Это сразу и о латинянах, и еще больше о новой ориентации православных…
«Алфавит духовный» Исаии Копинского (или «Лестница духовного по Бозе жительства») и «Православное Исповедание» Петра Могилы, – это очень показательная антитеза. И в этом источник споров о власти… В звании митрополита Могила с новой настойчивостью продолжал осуществлять свою церковно-культурную программу. Это была деятельность организатора прежде всего. И она привела к осязательным результатам. Всего важнее, конечно, организация школы. Очень важно было и составление «Православного Исповедания» по латинским источникам и в противовес исповеданию Кирилла Лукариса. Возобновилась и работа по пересмотру и изданию богослужебных книг. Здесь прежде всего нужно назвать Λίθο, изданный под псевдонимом Евсевия Пимена в 1664-м году. Это был ответ перешедшему в латинство Кассиану Саковичу в защиту восточного обряда и православного богослужения вообще. Здесь собран большой литературный материал, преимущественно из латинской литературы. В 1646-м году вышел знаменитый требник или «Евхологион», в котором отдельные чины и последования сопровождаются пояснительными статьями. Эти статьи взяты обычно z lacinskiey agendy, т. е. из римского «Ритуала» папы Павла V-го. Отсюда довольно острая латинизация обряда, – на это обращали внимание даже униаты. Впрочем, не Могила первый начал эту латинизацию, – латинские литургические мотивы и идеи усваивались уже и раньше, и усваивались постепенно. Могила выделяется только своей настойчивостью и последовательностью. По-видимому, у Могилы в руках был хорватский перевод, «Ритуала», сделанный далматинским иезуитом Кассичем (изд. в Риме, 1637). Это позволяет и все его предприятие связывать с иллирийским униатством (откуда приходит позже Крижанич)…

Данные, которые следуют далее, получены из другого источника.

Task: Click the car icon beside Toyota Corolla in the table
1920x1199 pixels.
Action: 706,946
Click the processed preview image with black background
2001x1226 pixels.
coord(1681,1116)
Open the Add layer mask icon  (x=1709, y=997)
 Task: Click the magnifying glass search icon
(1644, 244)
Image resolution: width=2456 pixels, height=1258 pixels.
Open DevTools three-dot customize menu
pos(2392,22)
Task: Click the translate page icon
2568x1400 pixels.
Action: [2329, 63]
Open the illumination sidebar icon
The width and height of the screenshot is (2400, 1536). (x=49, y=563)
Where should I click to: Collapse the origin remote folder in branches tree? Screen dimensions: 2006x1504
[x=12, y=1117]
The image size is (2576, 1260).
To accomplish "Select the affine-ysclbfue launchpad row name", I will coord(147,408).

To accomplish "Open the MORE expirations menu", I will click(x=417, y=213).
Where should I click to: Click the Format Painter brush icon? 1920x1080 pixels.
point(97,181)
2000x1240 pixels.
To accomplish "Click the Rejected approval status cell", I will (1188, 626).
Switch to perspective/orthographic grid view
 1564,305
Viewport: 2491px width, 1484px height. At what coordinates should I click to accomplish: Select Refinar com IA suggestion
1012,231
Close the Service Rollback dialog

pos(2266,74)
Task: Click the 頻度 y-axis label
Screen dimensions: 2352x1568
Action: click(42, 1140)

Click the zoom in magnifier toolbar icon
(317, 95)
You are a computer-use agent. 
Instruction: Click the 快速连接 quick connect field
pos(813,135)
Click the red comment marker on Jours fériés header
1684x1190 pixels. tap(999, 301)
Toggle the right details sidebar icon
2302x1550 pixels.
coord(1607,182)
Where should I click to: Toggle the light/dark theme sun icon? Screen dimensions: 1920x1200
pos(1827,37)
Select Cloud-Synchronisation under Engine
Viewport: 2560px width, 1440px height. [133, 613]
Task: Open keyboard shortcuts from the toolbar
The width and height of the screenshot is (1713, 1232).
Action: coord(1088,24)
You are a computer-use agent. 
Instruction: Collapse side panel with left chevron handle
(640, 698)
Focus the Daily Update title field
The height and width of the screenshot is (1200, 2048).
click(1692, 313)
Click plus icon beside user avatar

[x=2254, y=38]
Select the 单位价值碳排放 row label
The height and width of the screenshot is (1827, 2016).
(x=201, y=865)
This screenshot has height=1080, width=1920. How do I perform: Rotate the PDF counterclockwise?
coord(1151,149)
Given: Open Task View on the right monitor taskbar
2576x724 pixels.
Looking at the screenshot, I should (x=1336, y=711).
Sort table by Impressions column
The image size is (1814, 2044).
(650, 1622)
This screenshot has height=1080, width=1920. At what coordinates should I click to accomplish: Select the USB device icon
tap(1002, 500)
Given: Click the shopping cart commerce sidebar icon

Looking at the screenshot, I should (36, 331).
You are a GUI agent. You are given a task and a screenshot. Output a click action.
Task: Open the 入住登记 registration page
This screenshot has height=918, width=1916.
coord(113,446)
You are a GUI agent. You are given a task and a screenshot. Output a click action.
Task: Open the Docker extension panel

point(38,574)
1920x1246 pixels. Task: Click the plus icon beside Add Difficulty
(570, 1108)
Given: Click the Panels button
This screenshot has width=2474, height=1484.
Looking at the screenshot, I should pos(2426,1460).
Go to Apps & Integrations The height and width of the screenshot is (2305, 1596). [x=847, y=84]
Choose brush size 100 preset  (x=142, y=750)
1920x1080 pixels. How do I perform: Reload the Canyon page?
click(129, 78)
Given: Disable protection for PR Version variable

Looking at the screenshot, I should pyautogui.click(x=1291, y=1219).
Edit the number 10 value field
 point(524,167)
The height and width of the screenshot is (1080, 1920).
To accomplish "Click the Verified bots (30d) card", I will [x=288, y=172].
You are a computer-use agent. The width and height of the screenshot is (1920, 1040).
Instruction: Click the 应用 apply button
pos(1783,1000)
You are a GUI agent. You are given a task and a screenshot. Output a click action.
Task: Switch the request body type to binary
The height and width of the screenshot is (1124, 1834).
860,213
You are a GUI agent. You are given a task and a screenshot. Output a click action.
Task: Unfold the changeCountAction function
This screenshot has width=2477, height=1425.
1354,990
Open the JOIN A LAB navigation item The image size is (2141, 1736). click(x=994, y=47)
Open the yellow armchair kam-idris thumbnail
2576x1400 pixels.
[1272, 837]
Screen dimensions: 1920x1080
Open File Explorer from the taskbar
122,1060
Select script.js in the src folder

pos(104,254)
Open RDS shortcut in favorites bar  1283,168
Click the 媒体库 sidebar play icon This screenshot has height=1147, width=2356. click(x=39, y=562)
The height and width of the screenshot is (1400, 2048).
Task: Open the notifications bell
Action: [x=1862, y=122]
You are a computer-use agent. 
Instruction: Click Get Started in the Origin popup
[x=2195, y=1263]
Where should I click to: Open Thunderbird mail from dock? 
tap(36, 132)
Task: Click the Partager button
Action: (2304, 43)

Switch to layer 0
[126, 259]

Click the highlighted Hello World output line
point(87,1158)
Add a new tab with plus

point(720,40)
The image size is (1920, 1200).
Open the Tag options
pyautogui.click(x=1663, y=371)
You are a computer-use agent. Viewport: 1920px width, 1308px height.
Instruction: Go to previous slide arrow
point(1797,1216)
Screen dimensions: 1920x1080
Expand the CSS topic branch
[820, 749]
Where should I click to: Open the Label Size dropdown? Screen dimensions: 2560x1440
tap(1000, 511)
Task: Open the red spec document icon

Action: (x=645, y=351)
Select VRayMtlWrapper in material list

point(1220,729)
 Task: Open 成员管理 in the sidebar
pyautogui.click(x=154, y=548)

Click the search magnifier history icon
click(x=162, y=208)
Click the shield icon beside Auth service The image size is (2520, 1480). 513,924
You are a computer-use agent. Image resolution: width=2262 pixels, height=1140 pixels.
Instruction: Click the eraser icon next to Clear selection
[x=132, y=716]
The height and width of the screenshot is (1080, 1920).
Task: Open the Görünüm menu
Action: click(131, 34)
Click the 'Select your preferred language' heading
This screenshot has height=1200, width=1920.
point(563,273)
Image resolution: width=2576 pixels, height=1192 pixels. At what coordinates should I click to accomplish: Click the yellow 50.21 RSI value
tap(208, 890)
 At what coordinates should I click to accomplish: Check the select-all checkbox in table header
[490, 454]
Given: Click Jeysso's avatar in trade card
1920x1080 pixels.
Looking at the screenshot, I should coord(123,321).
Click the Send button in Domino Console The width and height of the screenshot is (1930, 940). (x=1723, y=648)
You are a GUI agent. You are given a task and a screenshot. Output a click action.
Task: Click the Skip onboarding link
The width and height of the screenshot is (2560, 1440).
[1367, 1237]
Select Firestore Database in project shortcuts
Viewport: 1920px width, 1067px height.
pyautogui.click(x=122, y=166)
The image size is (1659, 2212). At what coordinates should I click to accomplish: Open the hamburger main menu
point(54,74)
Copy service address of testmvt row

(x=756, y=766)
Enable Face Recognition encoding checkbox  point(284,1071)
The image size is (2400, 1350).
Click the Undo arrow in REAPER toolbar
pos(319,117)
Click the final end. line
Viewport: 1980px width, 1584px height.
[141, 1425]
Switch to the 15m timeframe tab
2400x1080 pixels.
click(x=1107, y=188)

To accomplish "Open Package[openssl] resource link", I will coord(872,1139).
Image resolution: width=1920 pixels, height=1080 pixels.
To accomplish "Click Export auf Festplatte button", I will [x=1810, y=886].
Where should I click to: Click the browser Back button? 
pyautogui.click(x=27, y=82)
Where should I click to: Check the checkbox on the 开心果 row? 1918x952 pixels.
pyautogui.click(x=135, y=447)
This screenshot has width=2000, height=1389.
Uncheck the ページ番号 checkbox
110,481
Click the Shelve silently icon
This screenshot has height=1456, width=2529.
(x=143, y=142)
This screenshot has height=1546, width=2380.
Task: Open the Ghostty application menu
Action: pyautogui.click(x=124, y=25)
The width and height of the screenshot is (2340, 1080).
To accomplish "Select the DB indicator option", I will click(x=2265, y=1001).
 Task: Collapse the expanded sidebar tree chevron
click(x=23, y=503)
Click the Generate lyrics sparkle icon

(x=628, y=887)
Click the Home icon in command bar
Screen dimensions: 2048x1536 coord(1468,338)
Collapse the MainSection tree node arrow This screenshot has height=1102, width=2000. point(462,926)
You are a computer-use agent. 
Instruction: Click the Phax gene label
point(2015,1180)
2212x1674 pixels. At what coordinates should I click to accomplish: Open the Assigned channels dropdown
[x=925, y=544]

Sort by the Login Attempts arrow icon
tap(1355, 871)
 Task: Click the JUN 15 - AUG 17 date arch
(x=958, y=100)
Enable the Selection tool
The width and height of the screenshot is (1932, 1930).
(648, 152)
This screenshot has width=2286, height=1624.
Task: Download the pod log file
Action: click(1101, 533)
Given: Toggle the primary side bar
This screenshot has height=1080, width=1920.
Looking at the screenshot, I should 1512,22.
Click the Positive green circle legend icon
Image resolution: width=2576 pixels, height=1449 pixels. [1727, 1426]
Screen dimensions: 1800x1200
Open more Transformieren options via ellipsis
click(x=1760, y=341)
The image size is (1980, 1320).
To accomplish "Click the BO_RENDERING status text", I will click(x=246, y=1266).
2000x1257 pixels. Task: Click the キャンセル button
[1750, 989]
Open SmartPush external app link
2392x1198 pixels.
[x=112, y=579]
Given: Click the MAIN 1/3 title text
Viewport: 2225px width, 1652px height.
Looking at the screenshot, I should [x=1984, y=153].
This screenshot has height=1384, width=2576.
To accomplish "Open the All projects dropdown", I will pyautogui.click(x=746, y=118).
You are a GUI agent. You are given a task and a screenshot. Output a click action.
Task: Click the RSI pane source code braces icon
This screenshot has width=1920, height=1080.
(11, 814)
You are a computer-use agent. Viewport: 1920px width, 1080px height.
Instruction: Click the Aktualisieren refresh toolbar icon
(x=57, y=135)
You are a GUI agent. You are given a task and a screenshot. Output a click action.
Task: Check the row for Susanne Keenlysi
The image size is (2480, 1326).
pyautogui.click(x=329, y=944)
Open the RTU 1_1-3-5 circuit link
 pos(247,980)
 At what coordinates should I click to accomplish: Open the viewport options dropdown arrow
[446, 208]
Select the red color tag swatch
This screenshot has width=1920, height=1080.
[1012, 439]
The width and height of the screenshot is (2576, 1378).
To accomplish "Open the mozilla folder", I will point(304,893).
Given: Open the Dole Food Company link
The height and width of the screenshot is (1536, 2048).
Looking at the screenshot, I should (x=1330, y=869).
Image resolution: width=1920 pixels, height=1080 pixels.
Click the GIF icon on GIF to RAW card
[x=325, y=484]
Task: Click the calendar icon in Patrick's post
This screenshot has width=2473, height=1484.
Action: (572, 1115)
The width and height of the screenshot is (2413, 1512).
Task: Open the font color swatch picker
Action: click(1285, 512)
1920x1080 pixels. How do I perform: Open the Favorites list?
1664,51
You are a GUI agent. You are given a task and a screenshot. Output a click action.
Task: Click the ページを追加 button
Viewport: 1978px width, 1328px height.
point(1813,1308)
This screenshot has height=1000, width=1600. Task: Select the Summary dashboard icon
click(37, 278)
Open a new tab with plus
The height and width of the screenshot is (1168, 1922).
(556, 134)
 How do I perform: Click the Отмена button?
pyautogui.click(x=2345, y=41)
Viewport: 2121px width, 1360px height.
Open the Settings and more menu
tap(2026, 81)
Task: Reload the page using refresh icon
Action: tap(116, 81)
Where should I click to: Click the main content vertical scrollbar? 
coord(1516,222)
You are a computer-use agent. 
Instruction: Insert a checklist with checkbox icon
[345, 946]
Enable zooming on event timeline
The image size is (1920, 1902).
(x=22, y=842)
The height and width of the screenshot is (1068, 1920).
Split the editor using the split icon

Трудно дать четкую характеристику Петра Могилы. Есть что-то нечеткое в самом его образе и во всех его делах. Он сделал много. При нем Западно-русская Церковь выходит из той растерянности и дезорганизации, в когорых она страдала со времени Брестского собора. И вместе с тем все пронизано чуждым, латинским духом…
Это была острая романизация Православия, латинская псевдоморфоза Православия. На опустевшем месте строится латинская и латинствующая школа, и латинизиции подвергается не только обряд и язык, но и богословие, и мировоззрение, и сама религиозная психология. Латинизируется сама душа народа. Эта внутренняя интоксикация религиозным латинизмом, этот «крипто-романизм» был вряд ли не опаснее самой Унии. Обычно делается оговорка, что «чистота веры» при этой «романизации» не пострадала. Вернее сказать так: при всем этом внутреннем латинизме была удержана каноническая независимость. Странным образом, латинизировались часто именно ради внешней национально-политической борьбы с Римом. Но внутренняя свобода и независимость были потеряны, и было утрачено и само мерило для самопроверки… Восточные связи были перерваны. Утверждается чуждая и искусственная, неорганическая традиция, и она как бы перегораживает творческие пути… Неверно винить в этом одного Могилу, процесс начался до него, и сам Могила скорее выражал дух времени, чем прорубал новые пути. Однако, именно он сделал больше других для того, чтобы этот «крипто-романизм» укрепился и удержался в жизни Западно-русской Церкви.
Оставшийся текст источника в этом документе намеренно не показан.